● Extrait choisi
Montées de « Balak »
1) Balak, roi de Moab, s’inquiétant de l’approche des hébreux de son pays, s’allie à Madian (Midiane) et envoient chercher un « mercenaire » en la personne de Bil’am, renommé pour ses malédictions, dont ils espèrent qu’elles auront raison d’Israël. Dieu, au cours d’une apparition nocturne, interdit à Bil’am de les suivre.
2) Bil’am fait connaitre la décision de Dieu aux messagers. Balak insiste et envoie d’autres messagers, promettant la richesse à Bil’am. Cette fois, Dieu le laisse partir en lui précisant qu’il ne pourra pas agit différemment de ce que Dieu lui dictera de faire. Le Or Ha-Haïm explique ce « revirement » divin par la volonté divine de montrer, dans un premier temps, à Bil’am que c’est Lui qui décide ce que Bil’am peut faire, pour, dans un second temps, le laisser partir, afin que Bil’am n’imagine pas que Dieu a peur des pouvoirs de malédiction de Bil’am.
3) « Vision » de l’ânesse de Bil’am, qui perturbe la route de son maître, à cause d’un ange qui lui barre la route. « Vision », parce que les anges sont invisibles même aux hommes, donc à plus forte raison aux bêtes. Elle ressent cependant sa présence. Miracle de l’ânesse qui parle à son maître. L’ange se révèle à Bil’am, lui permettant de continuer sa route, après lui avoir rappelé qu’il ne pourra prononcer que les paroles que Dieu lui mettra dans la bouche. Balaq accueille Bil’am.
4) Première tentative de Bil’am de maudire Israël, qui se solde par un échec, au grand dam de son « employeur », Balak. Dieu place des bénédictions dans la bouche du prophète des nations. A chaque fois, des sacrifices sont pratiqués sur sept autels 1. Ces bénédictions méritent une étude approfondie tant elles sont remplies de significations quant à l’identité même du peuple juif.
5) Seconde tentative et nouvel échec.
6) Nouvel essai, qui n’ aboutit une fois de plus à rien, ou plutôt à une des plus belles bénédictions : « Qu’elles sont belles tes tentes, ô Jacob ! Tes demeures, ô Israël ! » (Nombres XXIV, 5). Rachi commente cette bénédiction comme étant justifiée par le constat que fit Bil’am du respect de l’intimité de chaque famille, les portes des tentes n’étant pas ouvertes l’une vis-à-vis de l’autre, « de sorte que personne ne pouvait regarder à l’intérieur de la tente de son voisin ». Balak, fou de colère et de déception, congédie Bil’am,
7) qui prophétise une dernière fois, mais à présent, non au sujet d’Israël, mais au sujet de différentes ethnies. Il évoque également, à mots couverts, l’époque messianique. Israël se livre à la débauche avec les filles de Moab, allant même jusqu’à se prosterner à leurs dieux. La colère de Dieu s’enflamme. 24.000 hébreux meurent d’une épidémie, qu’un geste vengeur stoppe. En effet, un homme, dont on apprendra par la suite, qu’il est le prince de la tribu de Shim’on, s’avança accompagné d’une Midianite, provoquant Moïse et tout le peuple. Pinéh’as, fils d’Ela’zar (fils d’Aaron), les transperça tous les deux avec une lance.

● Données extraites
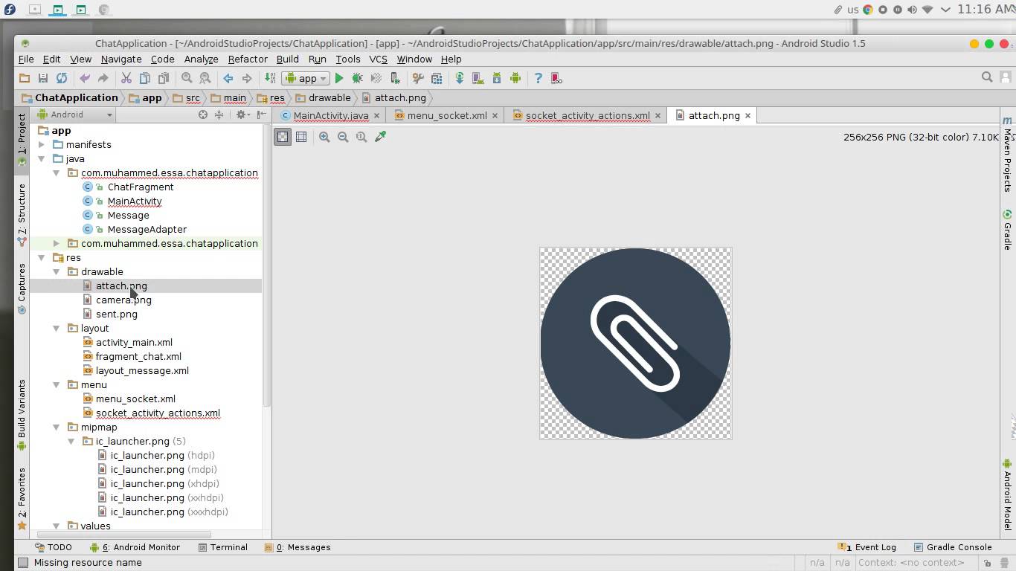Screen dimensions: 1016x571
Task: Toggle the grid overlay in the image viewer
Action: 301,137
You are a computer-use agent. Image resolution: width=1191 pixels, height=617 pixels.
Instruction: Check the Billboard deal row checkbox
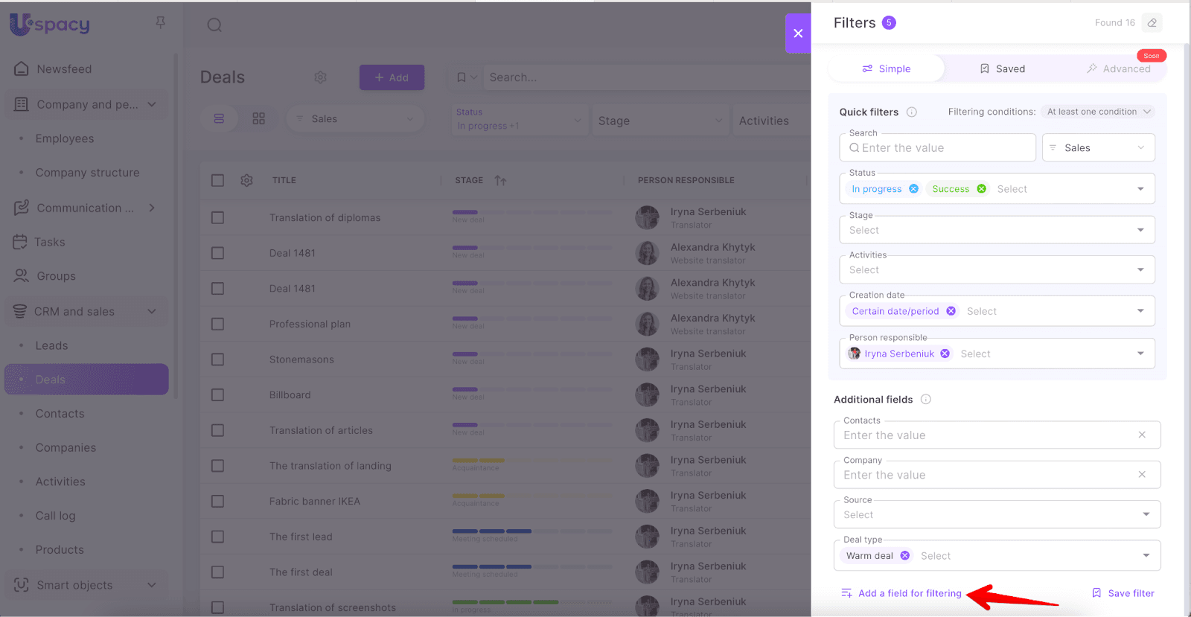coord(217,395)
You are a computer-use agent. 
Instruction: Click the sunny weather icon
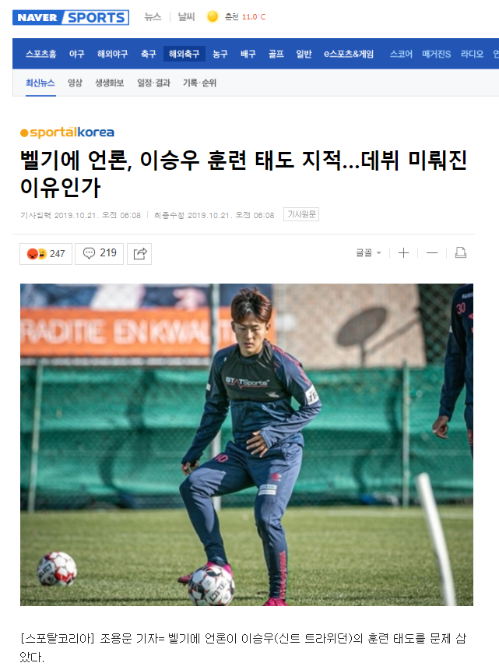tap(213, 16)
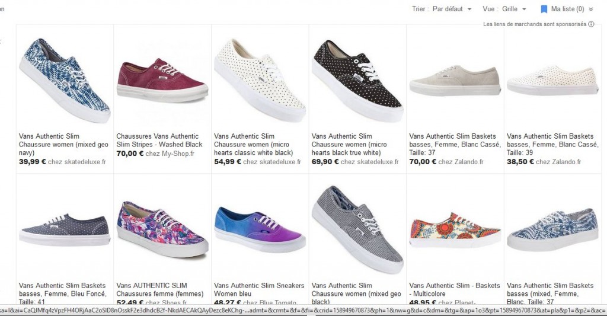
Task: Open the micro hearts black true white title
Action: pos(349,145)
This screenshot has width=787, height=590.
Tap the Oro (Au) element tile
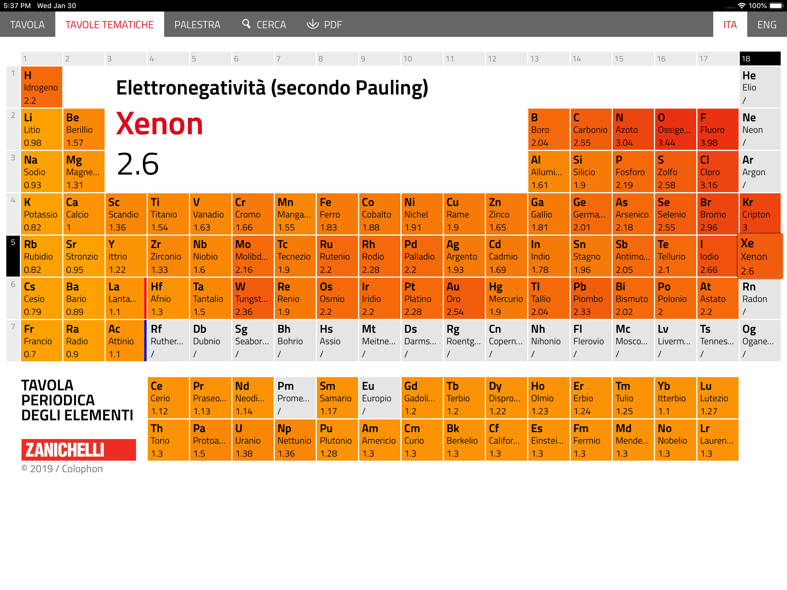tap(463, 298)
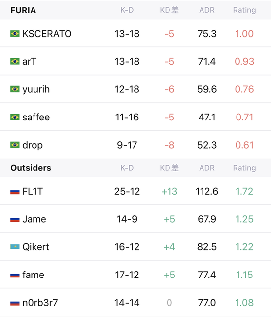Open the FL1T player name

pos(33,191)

● Travail demandé
[A] Recopiez l’extrait de « 1) Balak, roi » à « malédiction de Bil’am. » en remplaçant « messagers » par « envoyés ».
[B] Selon l’extrait, pourquoi le mot « Vision » est-il placé entre guillemets à propos de l’ânesse de Bil’am ?
Ces données n’ont aucun lien avec l’extrait.

● Problèmes résolus
[A]
1) Balak, roi de Moab, s’inquiétant de l’approche des hébreux de son pays, s’allie à Madian (Midiane) et envoient chercher un « mercenaire » en la personne de Bil’am, renommé pour ses malédictions, dont ils espèrent qu’elles auront raison d’Israël. Dieu, au cours d’une apparition nocturne, interdit à Bil’am de les suivre.
2) Bil’am fait connaitre la décision de Dieu aux envoyés. Balak insiste et envoie d’autres envoyés, promettant la richesse à Bil’am. Cette fois, Dieu le laisse partir en lui précisant qu’il ne pourra pas agit différemment de ce que Dieu lui dictera de faire. Le Or Ha-Haïm explique ce « revirement » divin par la volonté divine de montrer, dans un premier temps, à Bil’am que c’est Lui qui décide ce que Bil’am peut faire, pour, dans un second temps, le laisser partir, afin que Bil’am n’imagine pas que Dieu a peur des pouvoirs de malédiction de Bil’am.

[B] Les anges sont invisibles même aux hommes, et donc à plus forte raison aux bêtes. L’ânesse ne voit donc pas réellement l’ange. Elle ressent seulement sa présence.